Would you vacation in Somalia? Given Somalia’s image (and reality) as an ungovernable failed state locked in perpetual violence, the answer is obvious.
But last week Peter Buttitigieg and Nathaniel Meyers report they walked through the market (it sounds like Berbera) and drove around in a battered pickup truck to see rock paintings in the desert in the Republic of Somaliland.
It’s a unique and provocative report from the unrecognized, autonomous, self-governing territory north of Somalia, a place few people have heard of.
Buttitigieg says a democratically elected government is functioning despite desperate poverty and lack of recognition by the U.S., Europe and the African Union. Paradoxically, it’s what the Horn of Africa, especially Somalia, needs.
But, to call it a paradox is deep understatement. The Republic of Somaliland has been functioning as a democracy since 1991 without recognition, not because it’s unknown but because it’s the policy of the AU, US and EU. There are many reasons, not the least of which is that the Republic constituted itself and has gone about its business without acceding to requests by the international community for it to dissolve and merge with the rest of the anarchic territory to the south.
Therefore, even with its record of success, it presents all kinds of problems to Africa and the world community.

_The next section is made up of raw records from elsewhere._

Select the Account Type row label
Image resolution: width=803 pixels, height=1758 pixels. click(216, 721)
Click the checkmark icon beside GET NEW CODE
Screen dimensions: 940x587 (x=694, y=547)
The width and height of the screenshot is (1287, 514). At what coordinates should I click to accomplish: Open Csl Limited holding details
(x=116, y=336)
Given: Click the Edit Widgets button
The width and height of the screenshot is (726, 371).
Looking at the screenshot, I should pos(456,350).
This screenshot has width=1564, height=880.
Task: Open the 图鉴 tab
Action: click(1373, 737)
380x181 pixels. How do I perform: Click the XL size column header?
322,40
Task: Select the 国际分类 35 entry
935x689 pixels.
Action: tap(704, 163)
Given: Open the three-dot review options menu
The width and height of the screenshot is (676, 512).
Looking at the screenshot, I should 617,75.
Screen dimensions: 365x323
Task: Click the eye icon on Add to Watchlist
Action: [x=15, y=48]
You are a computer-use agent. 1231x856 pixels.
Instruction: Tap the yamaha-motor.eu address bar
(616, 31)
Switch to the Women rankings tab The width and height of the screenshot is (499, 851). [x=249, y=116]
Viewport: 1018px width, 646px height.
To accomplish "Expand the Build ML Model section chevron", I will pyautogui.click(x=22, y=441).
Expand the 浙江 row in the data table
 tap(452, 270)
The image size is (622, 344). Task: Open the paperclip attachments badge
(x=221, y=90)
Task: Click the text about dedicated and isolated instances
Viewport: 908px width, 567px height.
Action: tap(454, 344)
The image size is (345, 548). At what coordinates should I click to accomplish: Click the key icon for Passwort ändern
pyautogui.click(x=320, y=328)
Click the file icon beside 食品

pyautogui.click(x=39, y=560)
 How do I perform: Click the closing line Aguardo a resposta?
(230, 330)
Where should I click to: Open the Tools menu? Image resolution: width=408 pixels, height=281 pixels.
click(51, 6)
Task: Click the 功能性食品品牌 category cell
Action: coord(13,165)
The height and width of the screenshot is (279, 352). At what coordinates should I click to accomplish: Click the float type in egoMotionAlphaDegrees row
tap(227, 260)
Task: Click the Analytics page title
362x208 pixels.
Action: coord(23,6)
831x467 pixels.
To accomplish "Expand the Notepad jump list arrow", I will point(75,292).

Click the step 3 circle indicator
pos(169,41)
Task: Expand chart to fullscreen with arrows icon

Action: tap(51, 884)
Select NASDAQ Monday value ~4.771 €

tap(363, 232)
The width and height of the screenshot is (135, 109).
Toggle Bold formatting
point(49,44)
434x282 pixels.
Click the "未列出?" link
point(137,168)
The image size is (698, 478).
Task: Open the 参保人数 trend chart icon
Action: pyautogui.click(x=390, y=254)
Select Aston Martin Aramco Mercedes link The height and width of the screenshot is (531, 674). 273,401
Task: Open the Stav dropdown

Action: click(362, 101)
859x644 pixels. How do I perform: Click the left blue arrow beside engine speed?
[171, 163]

Tenuous borders were drawn by colonial administrators who disregarded land use patterns by various tribes. These are still an inflammatory issue.
The war between Eritrea and Ethiopia is a recent reminder. Competing claims on the Ogaden within the borders of Ethiopia but used by ethnic Somalis is another.
In addition, tenuous elections have put people in charge who hold on through coercion, finesse and, sometimes, force.
Many feel that self-constituted autonomy opens a Pandora’s box that could lead to more problems than solutions. So the Republic remains incognito.
Never the less, Buttitigieg and Meyers provoke interesting reflection on the Republic of Somaliland and whether it should be ignored by the rest of the world. I have a T-shirt that says, “I vacationed in Mogadishu and lived to tell about it.” Buttitigieg and Meyers don’t claim the Republic is a tourist destination, but given the instability to the south they ask if the world should take a second look at the Republic of Somaliland and re-consider its invisible status.